Del sexteto de clubes ingleses, solamente se espera la confirmación del Chelsea. No obstante, diversos medios de comunicación británicos, entre ellos 'The Guardian', dan por sentado de que el club se pronunciará en las próximas horas.
La decisión de los clubes británicos, que supone un golpe para los promotores del proyecto, se presenta luego de manifestaciones de parte de aficionados, reacciones de jugadores, exjugadores y técnicos (como fue el caso de la plantilla del Liverpool, el exjugador David Beckham y el entrenador del Manchester City, Josep Guardiola) que se pronunciaron en contra de la iniciativa.

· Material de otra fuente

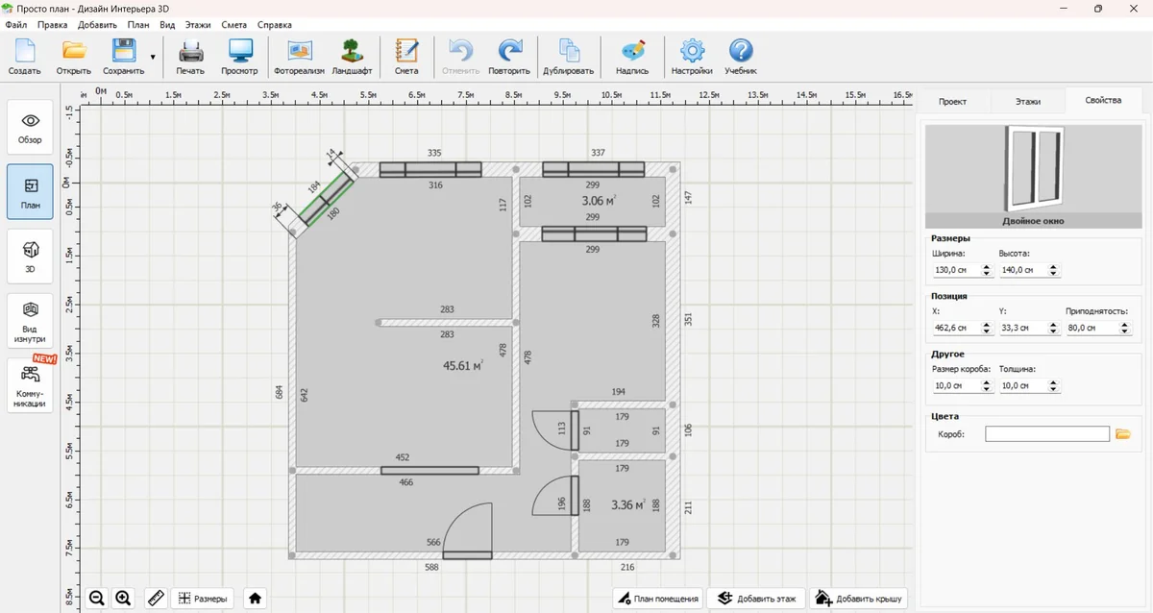Click the Дублировать duplicate icon

[569, 57]
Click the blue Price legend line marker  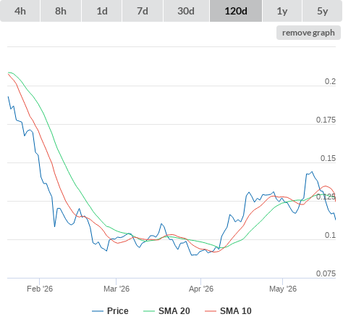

Adicionalmente, el anuncio sobre la creación de la Superliga europea de fútbol tomó connotaciones políticas y desde el 19 de abril el primer ministro británico, Boris Jonhson, se había pronunciado en contra del torneo por lo que amenazó (el 20 de abril) con tomar medidas legislativas para evitar el desarrollo de este.
Sobre la noche londinense, Johnson expresó satisfacción al conocer la intención del Chelsea y el Manchester City de apartarse de la competición.
"La decisión de Chelsea y Manchester City es, si se confirma, absolutamente la correcta y los felicito por ello. Espero que los otros clubes que participan en la Superliga europea sigan su ejemplo", escribió Johnson en un mensaje a través de la red social Twitter.
Más temprano, el entrenador del Manchester City, el español Pep Guardiola, había manifestado que el formato del torneo no iba en sintonía con los principios del deporte y cuestionó la decisión de los promotores de dejar algunos clubes fuera del torneo.
“La gente adecuada tiene que aclarar, tienen la obligación, tienen el deber de hacerlo lo antes posible, hoy mejor que mañana, mañana mejor que pasado mañana (…) Es un problema mundial y donde es necesario aclarar cuál es la situación que va a venir, los beneficios y por qué tomaron la decisión de los equipos que van a jugar (…) ¿Por qué el Ajax de Ámsterdam, que tiene cuatro o cinco Champions League, no puede estar ahí?”, dijo Guardiola.
EL BARCELONA DUDA
El proyecto, que tenía el impulso de Florentino Pérez (presidente del Real Madrid y presidente de la recién conformada Superliga) y otros como Andrea Agnelli, presidente de Juventus y expresidente (tras su dimisión) de la Asociación de Clubes Europeos (ECA por sus siglas en inglés) reúne, además de los ingleses, a Real Madrid, Atlético de Madrid y Barcelona (España) y Juventus, Internazionale y Ac Milan de Italia.
No obstante, representantes de la asociación ‘Seguiment FCB’, un colectivo formado en 2015 para defender a los socios del FC Barcelona, se pronunció e indicó que la participación de los blaugrana estaba sujeta a la aprobación de los socios o la Asamblea de Compromisarios.
"Seguiment FCB se compromete a hacer todo lo posible para que la entrada del Barça como club fundador de la nueva Superliga de fútbol sea debatida en profundidad y aprobada democráticamente por su masa social antes de convertirse en definitiva. La decisión no puede ser firme hasta, como mínimo, la ratificación de la Asamblea de Compromisarios, tal como dicta el sentido común", se lee en parte de un comunicado emitido por el colectivo.
ADVERTENCIA DE LA FIFA
Tal como se esperaba, el presidente de la FIFA, Gianni Infantino, se pronunció respecto al torneo un día después de que el presidente de la UEFA, Aleksander Ceferin, emitió duras advertencias en contra de los clubes y los jugadores que participen en el torneo.
"Desaprobamos enérgicamente (…) Si algunos (clubes) siguen su propio camino, entonces deben vivir con las consecuencias de su elección, o estás dentro o fuera. No puedes estar mitad dentro y mitad fuera", dijo Infantino en el congreso de la UEFA celebrado en Suiza.
Por otra parte, un tribunal administrativo de España, donde se resuelven disputas corporativas, emitió un fallo preliminar en el que señala que “la FIFA y la UEFA no pueden detener el derecho de 12 clubes a formar la Superliga”, publicó la agencia de noticias Reuters que agrega desconocer si la decisión tiene alguna implicación en dos organismos que tienen sede en Suiza.
Por su parte Jonas Baer-Hoffmann, secretario general de FIFPRO (organización que defiende los derechos de los futbolistas), señaló que, si bien “la Superliga podría perturbar el panorama económico del fútbol europeo”, rechaza las amenazas de Ceferin de impedir que los futbolistas que disputen el torneo representen a sus países.
“Defenderemos a los jugadores y nos aseguraremos de que se les permita representar a su país, que es algo que hacen con mucho orgullo y mucha pasión (…) Es obvio que los jugadores están siendo utilizados como una herramienta de apalancamiento en esta pelea, lo cual es incorrecto", dijo.